▸ **EXERCISE**
All entries below are to be set down again exactly as given.
START ENTRIES PROVIDED
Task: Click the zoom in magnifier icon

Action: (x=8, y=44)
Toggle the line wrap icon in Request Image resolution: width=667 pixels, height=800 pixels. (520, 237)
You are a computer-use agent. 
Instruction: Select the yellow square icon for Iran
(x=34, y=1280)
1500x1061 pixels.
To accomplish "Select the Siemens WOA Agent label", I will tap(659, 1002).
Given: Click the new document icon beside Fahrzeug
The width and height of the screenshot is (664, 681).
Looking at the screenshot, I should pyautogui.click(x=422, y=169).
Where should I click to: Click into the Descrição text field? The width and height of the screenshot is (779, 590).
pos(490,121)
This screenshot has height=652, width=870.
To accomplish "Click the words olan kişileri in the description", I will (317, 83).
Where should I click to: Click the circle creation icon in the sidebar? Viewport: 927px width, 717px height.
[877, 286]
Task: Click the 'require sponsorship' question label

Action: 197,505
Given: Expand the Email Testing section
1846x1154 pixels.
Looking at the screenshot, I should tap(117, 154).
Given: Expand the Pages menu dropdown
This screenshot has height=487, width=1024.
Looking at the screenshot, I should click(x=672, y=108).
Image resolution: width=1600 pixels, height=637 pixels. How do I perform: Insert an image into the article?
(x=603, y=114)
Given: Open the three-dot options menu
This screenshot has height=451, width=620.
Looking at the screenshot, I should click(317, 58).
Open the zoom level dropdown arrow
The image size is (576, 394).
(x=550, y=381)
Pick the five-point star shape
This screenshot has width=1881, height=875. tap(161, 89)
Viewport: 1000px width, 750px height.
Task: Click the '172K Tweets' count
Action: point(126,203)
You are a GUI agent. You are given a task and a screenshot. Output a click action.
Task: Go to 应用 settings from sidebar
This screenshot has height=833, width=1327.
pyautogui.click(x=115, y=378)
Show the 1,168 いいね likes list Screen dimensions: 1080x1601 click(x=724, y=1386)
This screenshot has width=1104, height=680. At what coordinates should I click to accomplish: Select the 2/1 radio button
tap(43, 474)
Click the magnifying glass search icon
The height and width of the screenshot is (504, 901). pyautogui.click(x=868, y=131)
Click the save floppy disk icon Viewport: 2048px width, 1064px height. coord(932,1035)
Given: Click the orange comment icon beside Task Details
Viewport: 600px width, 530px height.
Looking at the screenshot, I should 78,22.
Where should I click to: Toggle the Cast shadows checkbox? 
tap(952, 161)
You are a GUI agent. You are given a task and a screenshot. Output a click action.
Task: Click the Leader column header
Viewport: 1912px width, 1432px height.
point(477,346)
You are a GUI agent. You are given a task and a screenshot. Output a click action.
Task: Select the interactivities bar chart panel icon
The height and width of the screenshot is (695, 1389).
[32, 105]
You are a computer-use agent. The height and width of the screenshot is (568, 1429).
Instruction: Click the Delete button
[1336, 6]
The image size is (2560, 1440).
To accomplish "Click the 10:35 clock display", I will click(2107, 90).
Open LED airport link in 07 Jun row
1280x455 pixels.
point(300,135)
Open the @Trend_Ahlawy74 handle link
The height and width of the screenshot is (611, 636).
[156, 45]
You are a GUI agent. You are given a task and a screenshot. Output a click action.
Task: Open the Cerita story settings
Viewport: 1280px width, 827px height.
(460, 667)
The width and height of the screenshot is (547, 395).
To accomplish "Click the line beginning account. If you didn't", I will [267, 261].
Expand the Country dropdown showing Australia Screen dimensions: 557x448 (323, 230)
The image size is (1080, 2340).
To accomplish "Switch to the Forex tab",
END ENTRIES PROVIDED
▸ **SOLUTION FOR THIS TASK**
Task: Click the zoom in magnifier icon

Action: (x=8, y=44)
Toggle the line wrap icon in Request Image resolution: width=667 pixels, height=800 pixels. (520, 237)
You are a computer-use agent. 
Instruction: Select the yellow square icon for Iran
(x=34, y=1280)
1500x1061 pixels.
To accomplish "Select the Siemens WOA Agent label", I will tap(659, 1002).
Given: Click the new document icon beside Fahrzeug
The width and height of the screenshot is (664, 681).
Looking at the screenshot, I should pyautogui.click(x=422, y=169).
Where should I click to: Click into the Descrição text field? The width and height of the screenshot is (779, 590).
pos(490,121)
This screenshot has height=652, width=870.
To accomplish "Click the words olan kişileri in the description", I will (317, 83).
Where should I click to: Click the circle creation icon in the sidebar? Viewport: 927px width, 717px height.
[877, 286]
Task: Click the 'require sponsorship' question label

Action: 197,505
Given: Expand the Email Testing section
1846x1154 pixels.
Looking at the screenshot, I should tap(117, 154).
Given: Expand the Pages menu dropdown
This screenshot has height=487, width=1024.
Looking at the screenshot, I should click(x=672, y=108).
Image resolution: width=1600 pixels, height=637 pixels. How do I perform: Insert an image into the article?
(x=603, y=114)
Given: Open the three-dot options menu
This screenshot has height=451, width=620.
Looking at the screenshot, I should click(317, 58).
Open the zoom level dropdown arrow
The image size is (576, 394).
(x=550, y=381)
Pick the five-point star shape
This screenshot has width=1881, height=875. tap(161, 89)
Viewport: 1000px width, 750px height.
Task: Click the '172K Tweets' count
Action: point(126,203)
You are a GUI agent. You are given a task and a screenshot. Output a click action.
Task: Go to 应用 settings from sidebar
This screenshot has height=833, width=1327.
pyautogui.click(x=115, y=378)
Show the 1,168 いいね likes list Screen dimensions: 1080x1601 click(x=724, y=1386)
This screenshot has width=1104, height=680. At what coordinates should I click to accomplish: Select the 2/1 radio button
tap(43, 474)
Click the magnifying glass search icon
The height and width of the screenshot is (504, 901). pyautogui.click(x=868, y=131)
Click the save floppy disk icon Viewport: 2048px width, 1064px height. coord(932,1035)
Given: Click the orange comment icon beside Task Details
Viewport: 600px width, 530px height.
Looking at the screenshot, I should 78,22.
Where should I click to: Toggle the Cast shadows checkbox? 
tap(952, 161)
You are a GUI agent. You are given a task and a screenshot. Output a click action.
Task: Click the Leader column header
Viewport: 1912px width, 1432px height.
point(477,346)
You are a GUI agent. You are given a task and a screenshot. Output a click action.
Task: Select the interactivities bar chart panel icon
The height and width of the screenshot is (695, 1389).
[32, 105]
You are a computer-use agent. The height and width of the screenshot is (568, 1429).
Instruction: Click the Delete button
[1336, 6]
The image size is (2560, 1440).
To accomplish "Click the 10:35 clock display", I will click(2107, 90).
Open LED airport link in 07 Jun row
1280x455 pixels.
point(300,135)
Open the @Trend_Ahlawy74 handle link
The height and width of the screenshot is (611, 636).
[156, 45]
You are a GUI agent. You are given a task and a screenshot. Output a click action.
Task: Open the Cerita story settings
Viewport: 1280px width, 827px height.
(460, 667)
The width and height of the screenshot is (547, 395).
To accomplish "Click the line beginning account. If you didn't", I will [267, 261].
Expand the Country dropdown showing Australia Screen dimensions: 557x448 (323, 230)
The image size is (1080, 2340).
To accomplish "Switch to the Forex tab",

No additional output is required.